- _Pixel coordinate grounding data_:

-- Opening Marker --

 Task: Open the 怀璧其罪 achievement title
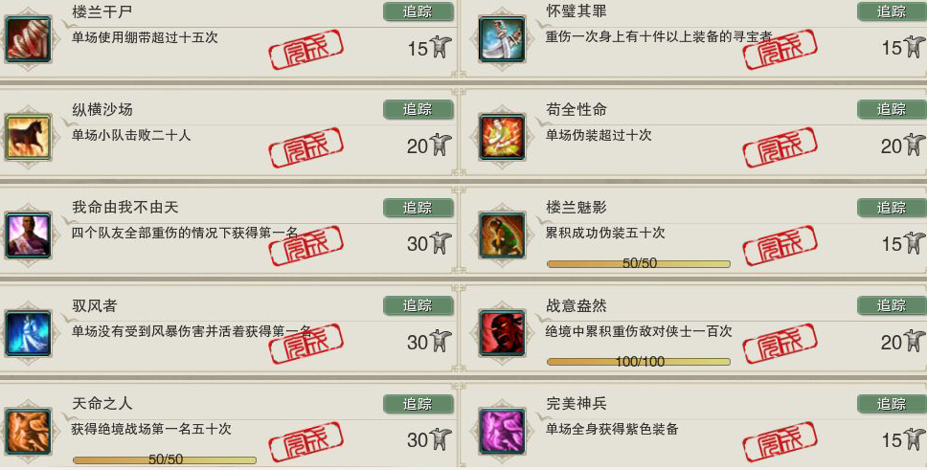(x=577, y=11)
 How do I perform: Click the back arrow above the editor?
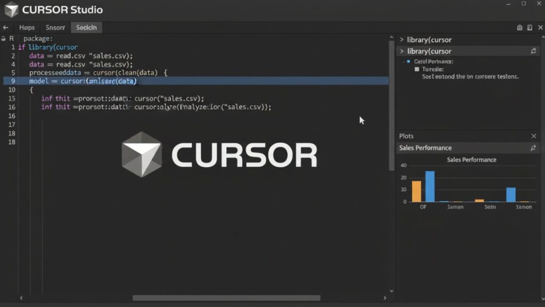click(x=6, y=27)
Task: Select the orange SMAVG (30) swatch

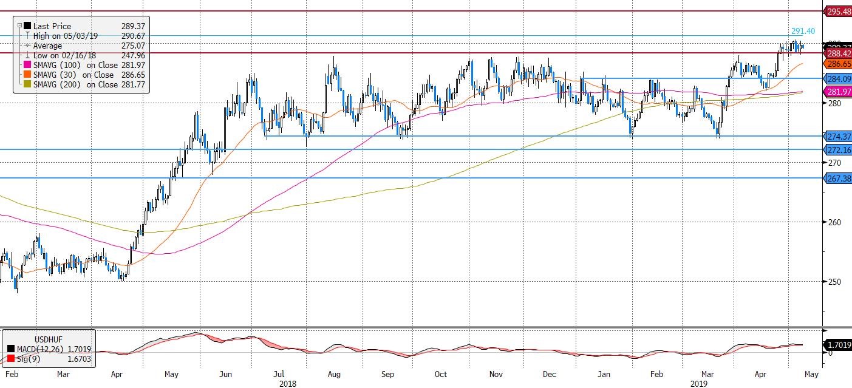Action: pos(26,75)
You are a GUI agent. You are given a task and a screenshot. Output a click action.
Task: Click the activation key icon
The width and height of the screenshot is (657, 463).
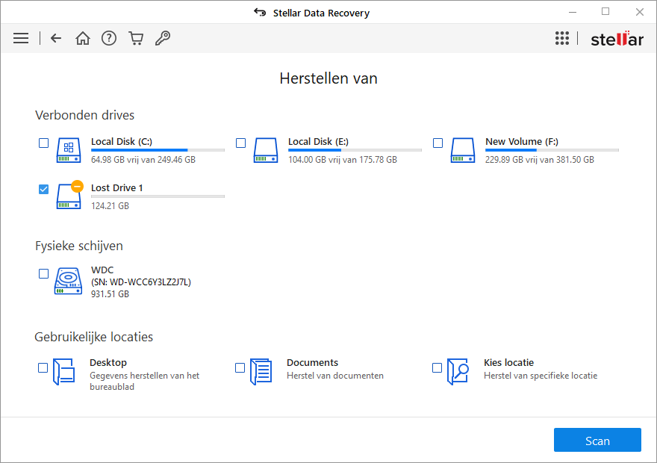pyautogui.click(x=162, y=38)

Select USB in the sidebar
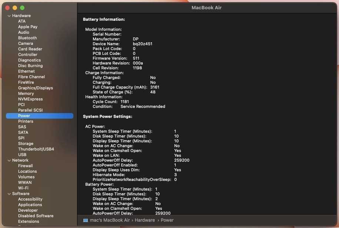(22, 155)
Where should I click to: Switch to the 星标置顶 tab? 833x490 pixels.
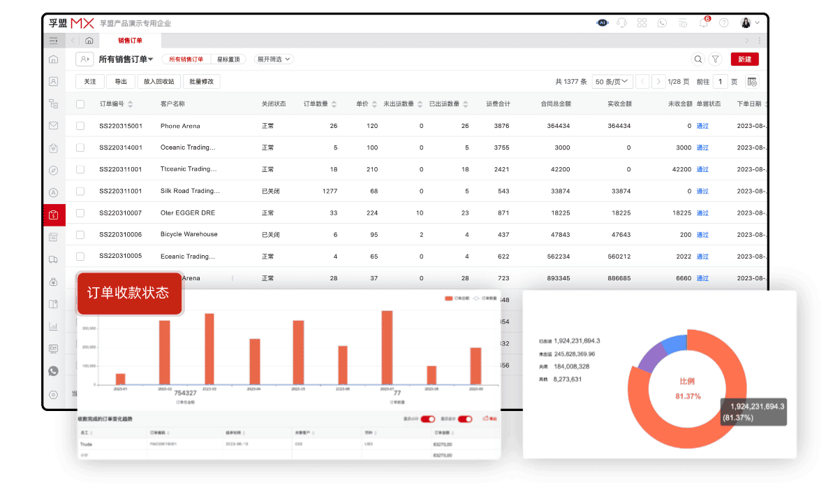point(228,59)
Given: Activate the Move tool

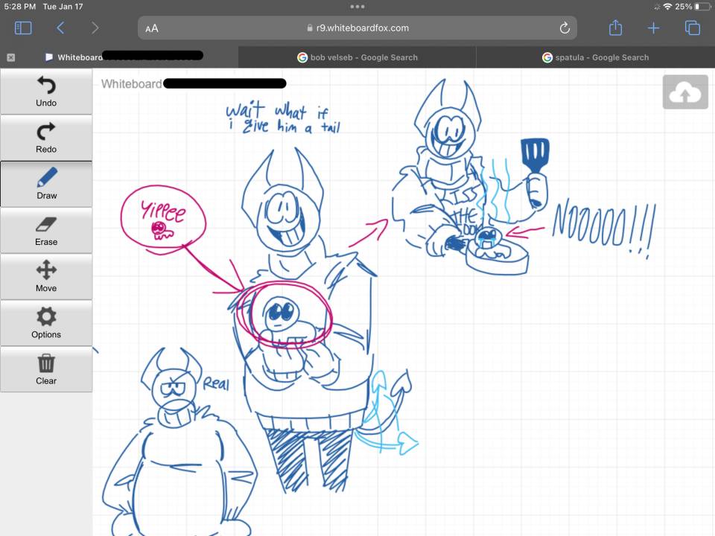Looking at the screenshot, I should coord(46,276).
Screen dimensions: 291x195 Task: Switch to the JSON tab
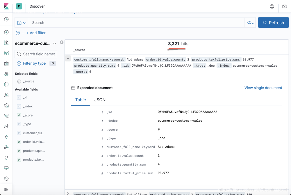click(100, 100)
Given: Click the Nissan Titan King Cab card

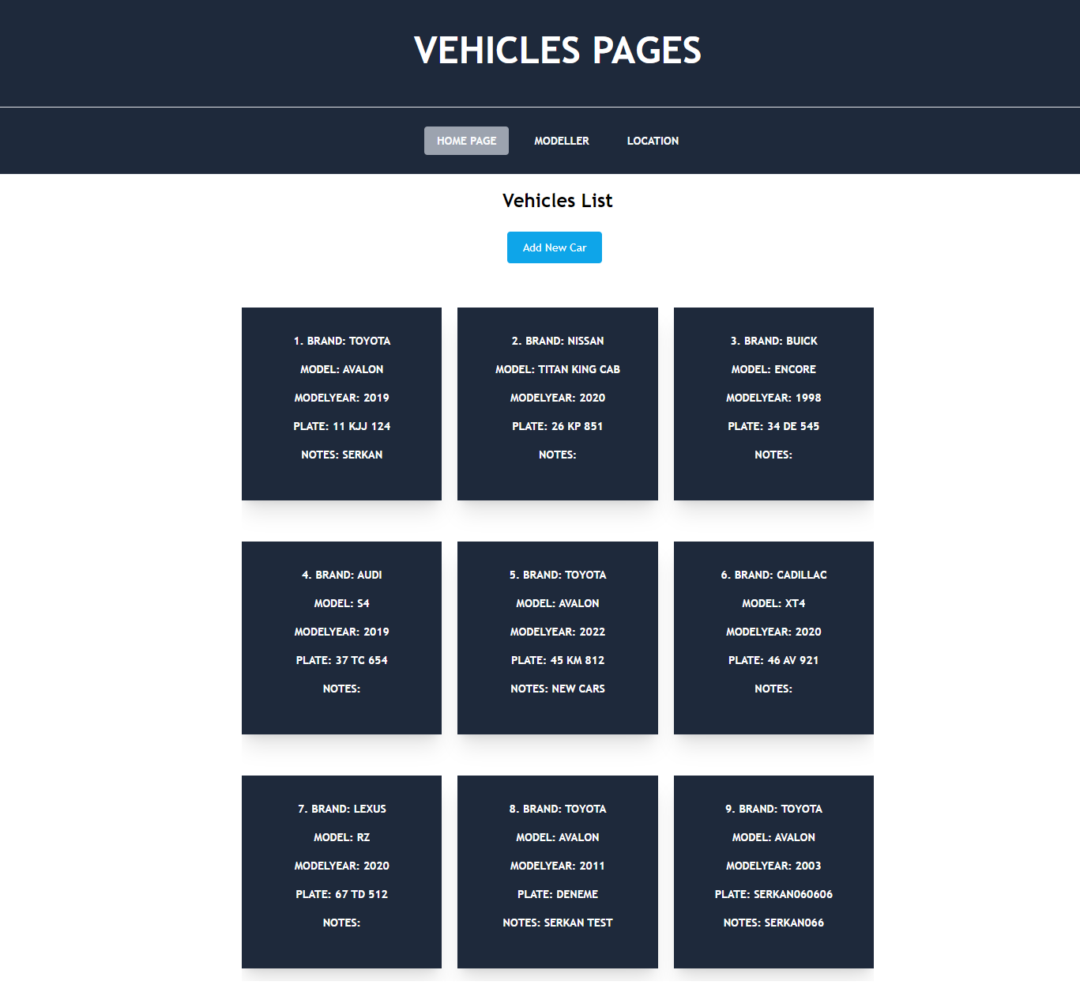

-- Closing Marker --

- _TASK INSTRUCTIONS_: The data is to be returned exactly as it stands, pictures aside.

- _WRITTEN RESPONSE_:
 Task: Open the 怀璧其罪 achievement title
(x=577, y=11)
 How do I perform: Click the back arrow above the editor?
click(x=6, y=27)
Task: Select the orange SMAVG (30) swatch

Action: pos(26,75)
You are a GUI agent. You are given a task and a screenshot. Output a click action.
Task: Click the activation key icon
The width and height of the screenshot is (657, 463).
pyautogui.click(x=162, y=38)

Select USB in the sidebar
(22, 155)
Where should I click to: Switch to the 星标置顶 tab? 833x490 pixels.
point(228,59)
Given: Activate the Move tool

Looking at the screenshot, I should coord(46,276).
Screen dimensions: 291x195 Task: Switch to the JSON tab
click(100, 100)
Given: Click the Nissan Titan King Cab card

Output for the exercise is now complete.